▸ **Written request**
Update everything from the line containing "Viaje a O Grove (663, 464)" down to the end of the records, replacing "Aceptar todo" with "Aceptar todas" and leaving all else unchanged. Return only those lines.

▸ **Given information**
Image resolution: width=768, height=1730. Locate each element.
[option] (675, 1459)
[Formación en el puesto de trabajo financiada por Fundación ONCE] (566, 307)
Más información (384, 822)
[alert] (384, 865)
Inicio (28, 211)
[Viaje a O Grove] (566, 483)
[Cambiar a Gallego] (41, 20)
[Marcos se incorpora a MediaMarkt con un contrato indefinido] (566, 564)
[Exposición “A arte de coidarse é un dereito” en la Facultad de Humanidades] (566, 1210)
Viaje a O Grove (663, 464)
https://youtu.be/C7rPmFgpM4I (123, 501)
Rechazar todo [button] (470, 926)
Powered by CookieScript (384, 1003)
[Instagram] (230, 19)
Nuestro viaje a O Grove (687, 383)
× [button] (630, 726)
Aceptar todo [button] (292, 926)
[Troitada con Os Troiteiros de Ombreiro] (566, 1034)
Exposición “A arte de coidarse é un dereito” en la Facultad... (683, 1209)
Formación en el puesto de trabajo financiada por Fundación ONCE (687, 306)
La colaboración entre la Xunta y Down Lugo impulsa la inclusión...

▸ **Complete response**
Viaje a O Grove (663, 464)
https://youtu.be/C7rPmFgpM4I (123, 501)
Rechazar todo [button] (470, 926)
Powered by CookieScript (384, 1003)
[Instagram] (230, 19)
Nuestro viaje a O Grove (687, 383)
× [button] (630, 726)
Aceptar todas [button] (292, 926)
[Troitada con Os Troiteiros de Ombreiro] (566, 1034)
Exposición “A arte de coidarse é un dereito” en la Facultad... (683, 1209)
Formación en el puesto de trabajo financiada por Fundación ONCE (687, 306)
La colaboración entre la Xunta y Down Lugo impulsa la inclusión...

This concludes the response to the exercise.